# [What you are asked to do]
Reproduce the blood orange marmalade recipe word for word.

Blood oranges are in season only briefly, so make this recipe before they are gone. Their sweet-tart juice and slightly bitter peel are ideal for marmalade. Use a mandoline, if possible, to slice the oranges thinly. Do not overcook the marmalade or it will have a caramel flavor.

Ingredients:

  • 2 lb. blood oranges
  • About 6 cups sugar, or as needed
  • 2 cups fresh blood orange juice
  • 1/2 cup fresh lemon juice

Directions:

Have ready 7 hot, sterilized half-pint jars and their lids. Place 2 or 3 small plates in the freezer.

Cut the stem ends off each orange. Slice each orange as thinly as possible, preferably on a mandoline. Place the slices in a large nonreactive saucepan and add 8 cups water. Set over medium-high heat and bring to a boil. Cook, uncovered, stirring frequently, for 15 minutes. Remove from the heat and let cool slightly.

Measure the orange slices and their liquid and return to the pan. For each 1 cup, add 3/4 cup sugar. Stir in the orange juice and lemon juice. Set over medium-high heat and bring to a boil, then boil rapidly for 10 minutes. Reduce the heat to medium and cook, stirring frequently, until the mixture is slightly thickened and gelatinous, 7 to 10 minutes more. Remove from the heat. To test if the marmalade is ready, put 1 tsp. of the marmalade on a chilled plate and place in the freezer for 2 minutes. The marmalade is ready if it wrinkles when nudged gently with a finger. If it doesn’t, continue to cook for 1 to 2 minutes more, remove from the heat and test again on a clean chilled plate.

Ladle the hot marmalade into the jars, leaving 1/4 inch of headspace. Remove any air bubbles and adjust the headspace, if necessary. Wipe the rims clean and seal tightly with the lids.

Process the jars in a boiling-water bath for 10 minutes. The sealed jars can be stored in a cool, dark place for up to 1 year. If a seal has failed, store the jar in the refrigerator for up to 1 month. Makes 7 half-pint jars.

Adapted from The Art of Preserving, by Lisa Atwood, Rebecca Courchesne & Rick Field (Weldon Owen, 2010).

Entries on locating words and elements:
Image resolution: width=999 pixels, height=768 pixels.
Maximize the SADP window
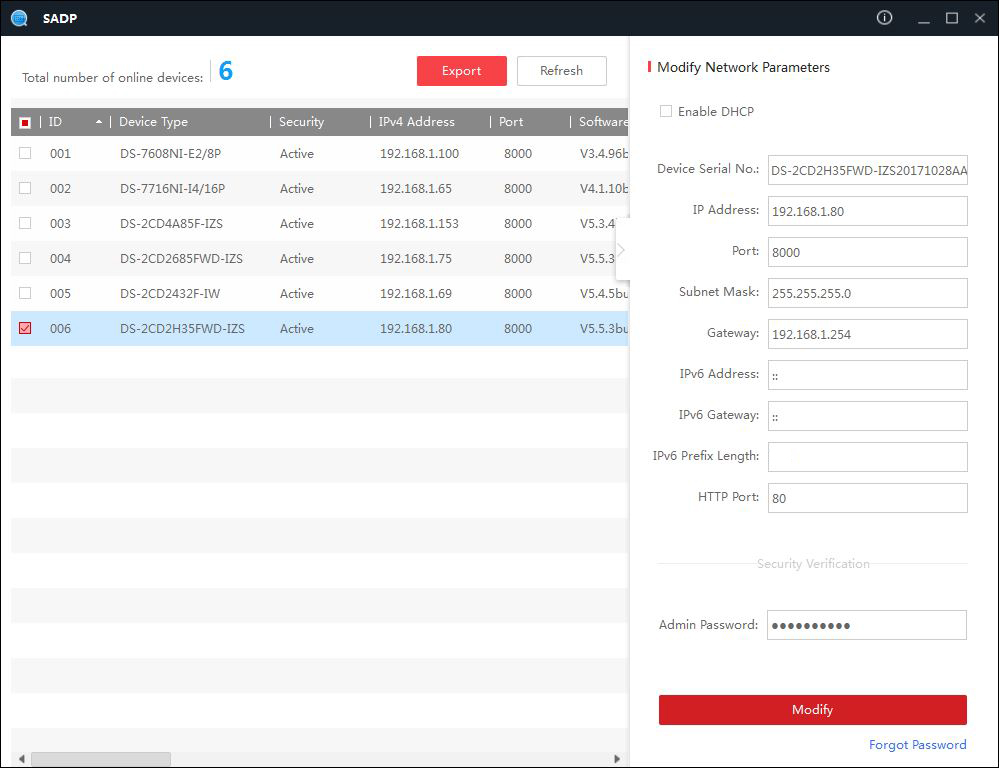point(952,18)
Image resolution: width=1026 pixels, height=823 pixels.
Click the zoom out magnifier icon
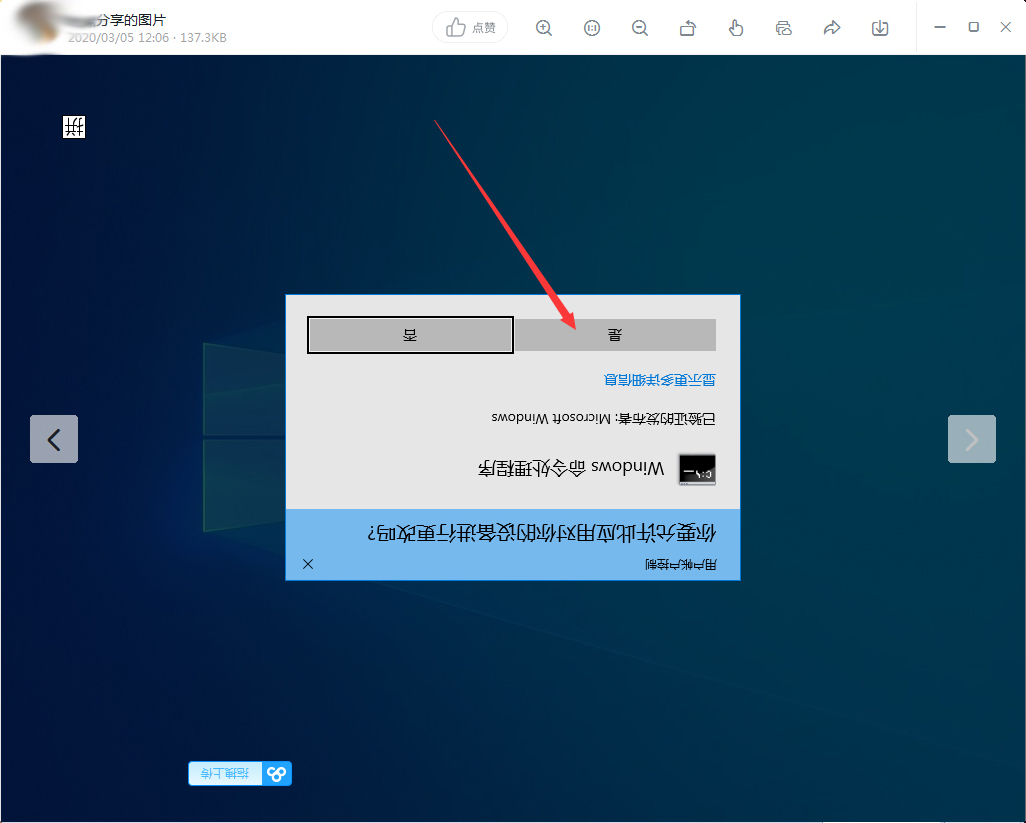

# [Output of the task]
Blood oranges are in season only briefly, so make this recipe before they are gone. Their sweet-tart juice and slightly bitter peel are ideal for marmalade. Use a mandoline, if possible, to slice the oranges thinly. Do not overcook the marmalade or it will have a caramel flavor.

Ingredients:

  • 2 lb. blood oranges
  • About 6 cups sugar, or as needed
  • 2 cups fresh blood orange juice
  • 1/2 cup fresh lemon juice

Directions:

Have ready 7 hot, sterilized half-pint jars and their lids. Place 2 or 3 small plates in the freezer.

Cut the stem ends off each orange. Slice each orange as thinly as possible, preferably on a mandoline. Place the slices in a large nonreactive saucepan and add 8 cups water. Set over medium-high heat and bring to a boil. Cook, uncovered, stirring frequently, for 15 minutes. Remove from the heat and let cool slightly.

Measure the orange slices and their liquid and return to the pan. For each 1 cup, add 3/4 cup sugar. Stir in the orange juice and lemon juice. Set over medium-high heat and bring to a boil, then boil rapidly for 10 minutes. Reduce the heat to medium and cook, stirring frequently, until the mixture is slightly thickened and gelatinous, 7 to 10 minutes more. Remove from the heat. To test if the marmalade is ready, put 1 tsp. of the marmalade on a chilled plate and place in the freezer for 2 minutes. The marmalade is ready if it wrinkles when nudged gently with a finger. If it doesn’t, continue to cook for 1 to 2 minutes more, remove from the heat and test again on a clean chilled plate.

Ladle the hot marmalade into the jars, leaving 1/4 inch of headspace. Remove any air bubbles and adjust the headspace, if necessary. Wipe the rims clean and seal tightly with the lids.

Process the jars in a boiling-water bath for 10 minutes. The sealed jars can be stored in a cool, dark place for up to 1 year. If a seal has failed, store the jar in the refrigerator for up to 1 month. Makes 7 half-pint jars.

Adapted from The Art of Preserving, by Lisa Atwood, Rebecca Courchesne & Rick Field (Weldon Owen, 2010).